BUCHAN councillors have given their unanimous backing to the erection of a new ‘superjail’ in Peterhead.
An application from the Scottish Prison Service, seeking planning permission in principle for the new jail at South Road, went before members of the Buchan area committee when they met in Peterhead last week.
The SPS wants the go-ahead for the demolition of the existing prison buildings and the erection of a replacement jail with associated access, landscaping and car parking.
Members heard that the new prison would be located within the existing HM Peterhead site, which extends to 17.5ha, located off South Road. It will be a 500-cell regional prison facility, unique in that it will be capable of holding different types of offenders in one location including male and female and young offenders.
The majority of the prison population is anticipated to be adult male. It is envisaged that the majority of prisoners will come from within the Northern Justice area and the facility will replace the current Prisons at HMP Peterhead and HMP Craiginches in Aberdeen.
Councillors heard that the facility will cater for both short and long-term offenders of varying history. The final design of the prison will require to ensure that segregation of the different offenders in terms of gender/age is maintained but that equal access to facilities is maintained.
To achieve this it is envisaged that the new facility will comprise three main accommodation blocks for men, women and young offenders.
While the existing facility at Peterhead would continue to operate during the construction phase of the project the SPS advise it is likely that the current site would be sold off for other development once HMP Grampian is completed and operational.
Peterhead Community Council has expressed support for the proposed development. It has also queried whether historical features of the current prison building and historical items retained within the prison could be displayed within the town, or the new site for viewing by the public.

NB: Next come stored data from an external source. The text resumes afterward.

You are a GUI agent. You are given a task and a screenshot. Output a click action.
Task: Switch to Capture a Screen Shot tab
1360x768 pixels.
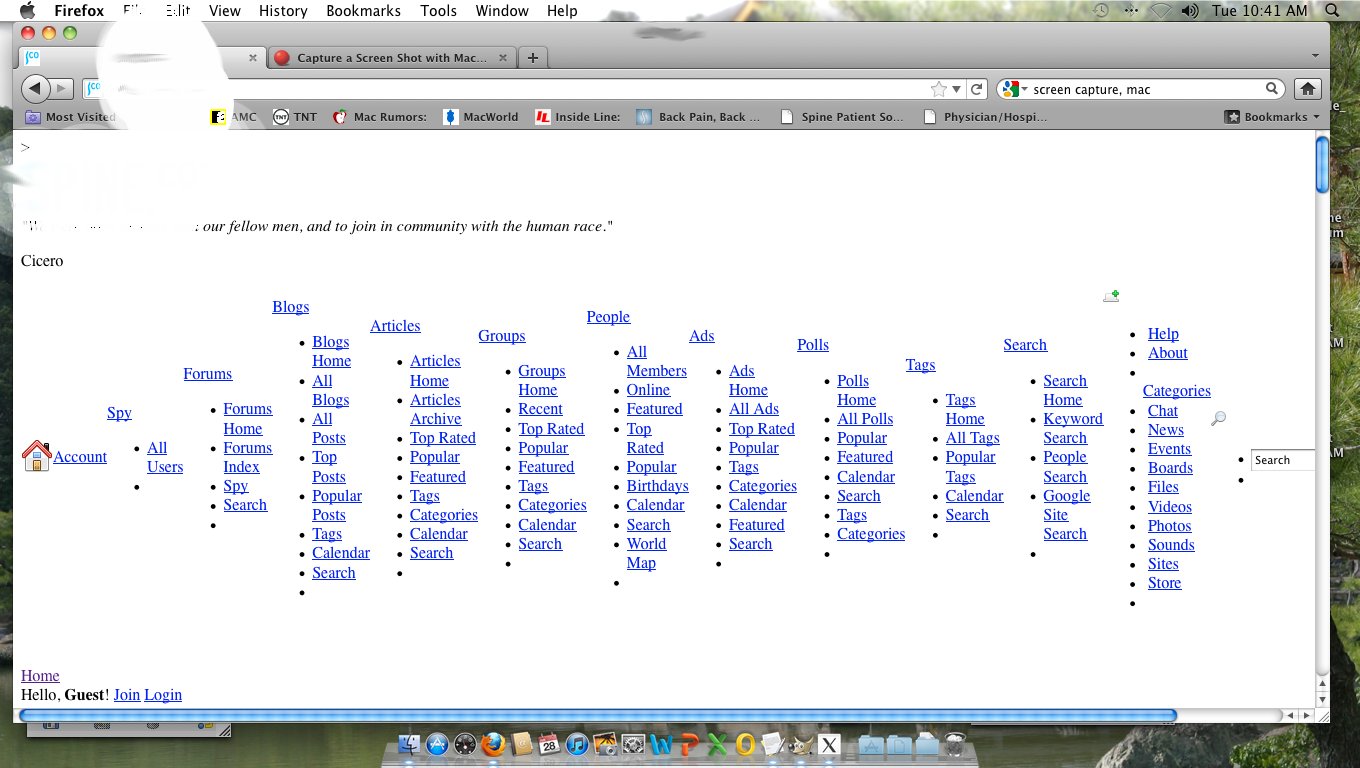[391, 58]
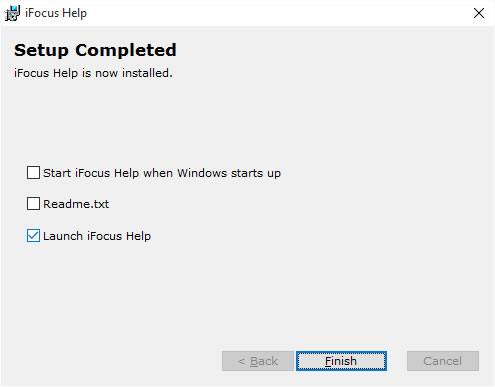Tick the Readme.txt checkbox
The height and width of the screenshot is (387, 495).
click(x=33, y=204)
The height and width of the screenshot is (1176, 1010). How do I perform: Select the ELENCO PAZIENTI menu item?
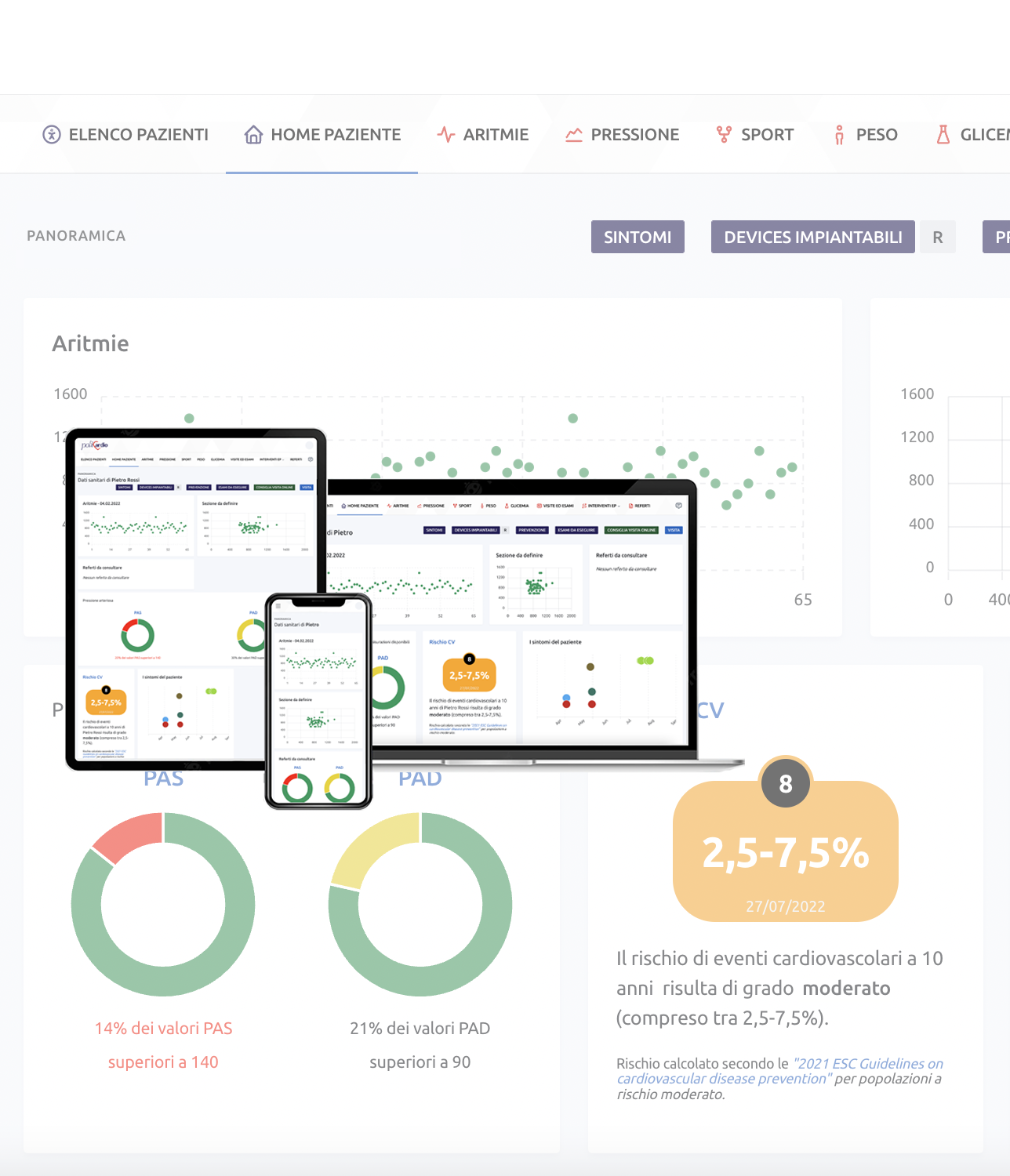[138, 135]
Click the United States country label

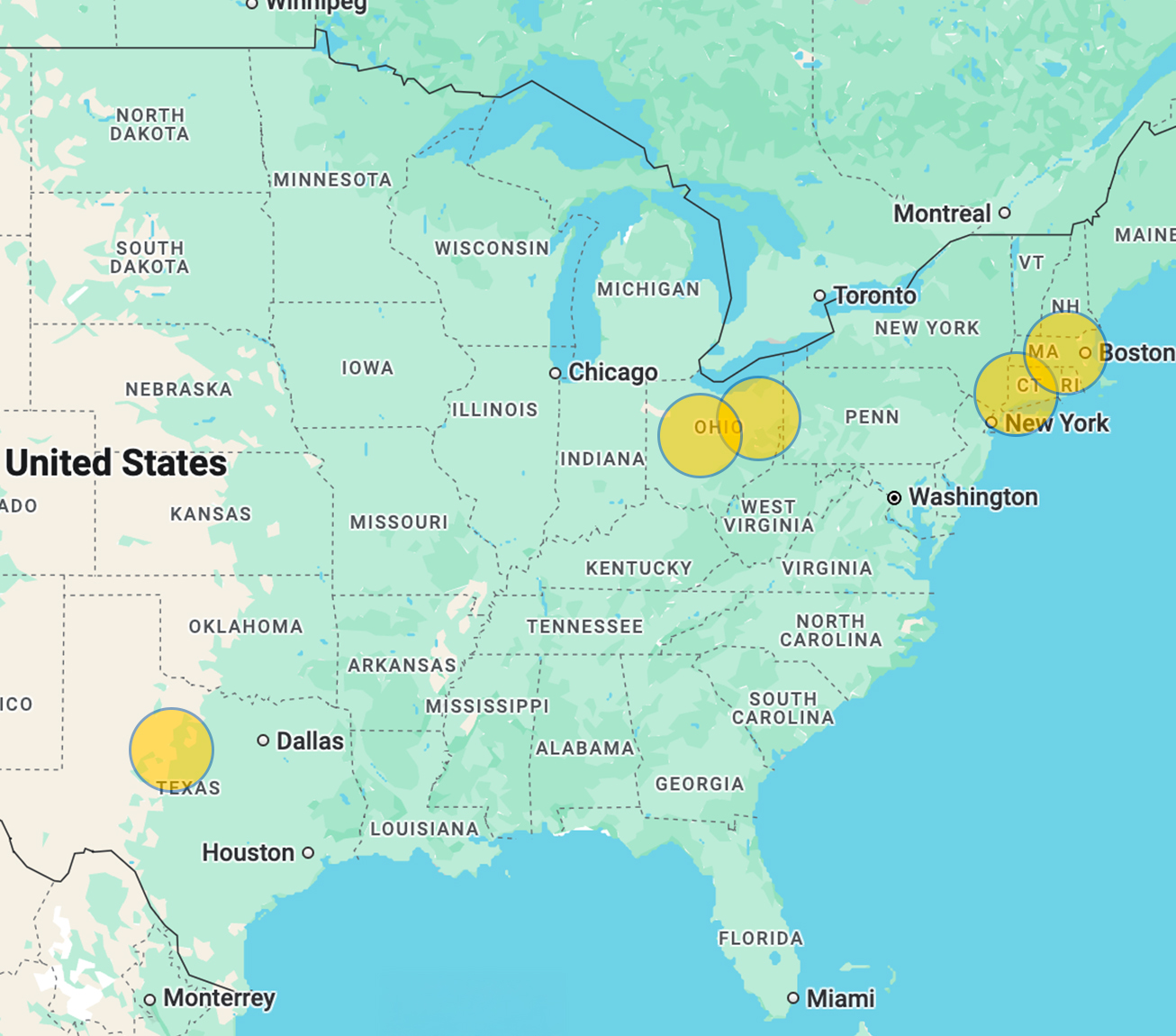click(x=113, y=464)
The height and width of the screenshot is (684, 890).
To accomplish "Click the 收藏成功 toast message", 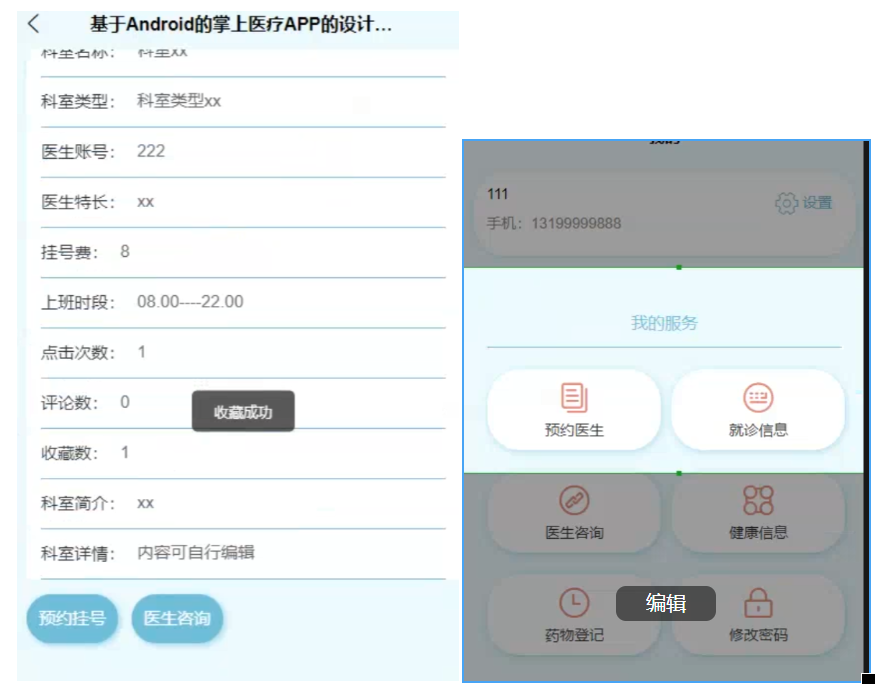I will click(x=243, y=410).
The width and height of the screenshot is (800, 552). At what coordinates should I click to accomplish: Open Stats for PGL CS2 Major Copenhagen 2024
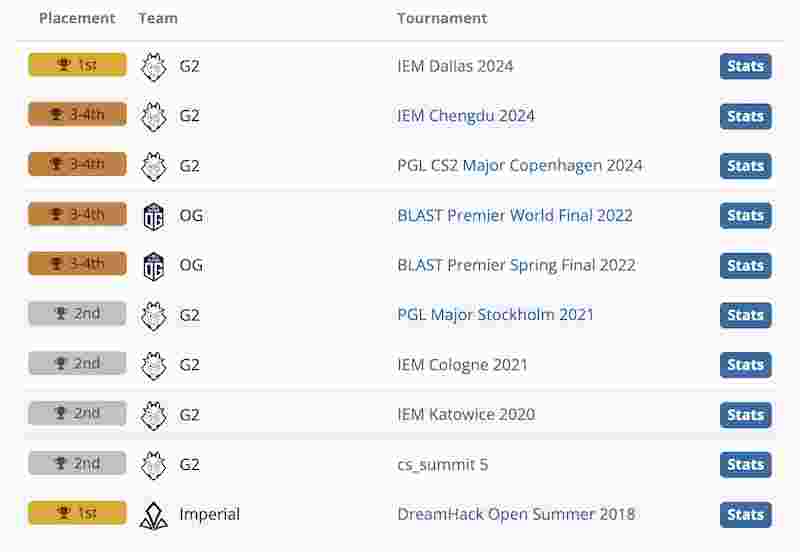[745, 166]
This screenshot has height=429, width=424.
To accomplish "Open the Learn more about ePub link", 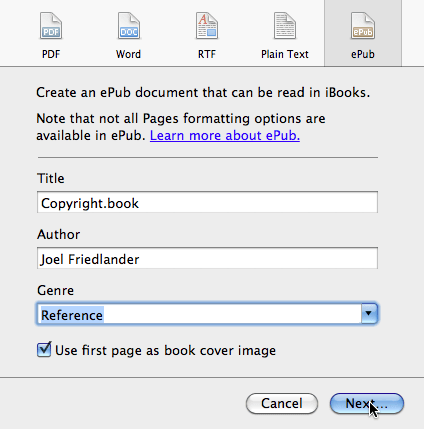I will pyautogui.click(x=225, y=136).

Planners told members that the retention of the prison on the site will ensure that these are safeguarded and the expansion of the facility will maintain and improve the economic base of Peterhead by creating additional jobs and subsequent service opportunities.
At this time HMP Peterhead supports approximately 200 full-time jobs and it is anticipated that HMP Grampian would support up to 350 full-time posts once it is fully operational including the retention of the existing staff employed at HMP Peterhead.
Speaking at Tuesday’s meeting, Councillor Stephen Smith said that he fully supported the application, adding that he found it quite ‘incredible’ and ‘bazaar’ that there had been an objection from a local company against local jobs, particularly given the recent news of job losses in the local economy.
“It’s taken ten years to get to this stage and I fully support the 200 jobs there and the fact that this could be increasing to 350 at its peak,” he said. He was supported by Cllr Anne Allan who said she was “delighted” to see the new jail finally getting somewhere.
“The indicative plans look very different to what’s there at present and are very modern and I’m quite sure that when the existing prison is demolished it will be a site for more housing or industry,” she said.
Cllr Sandy Stronach said he was intrigued by the letter from Peterhead Community Council regarding protection of the prison artefacts.
“I think it is important that these do not get removed and I would like to see them retained somewhere people can see them and perhaps the museum service could catalogue the artefacts to ensure we keep our history,” he said.
Cllr Sam Coull asked whether the new prison could possibly be screened from view or visually softened in any way to those overlooking the bay area.
“At the moment it presents a grim scene for people looking across the bay for the views and I do not think the prison has done much for visual amenity. Could it be screened or softened any?” he asked.
Cllr Robert Thomas added: “I give my full support to this. It does seem quite a long time ago when a successful campaign was held to save the prison and I think it’s a welcome thing for the town.
“There’s a good relationship between the town and the prison and I think this is very good news,” he said.
Councillors moved their backing of the proposal which will now be considered at a full meeting on March 10.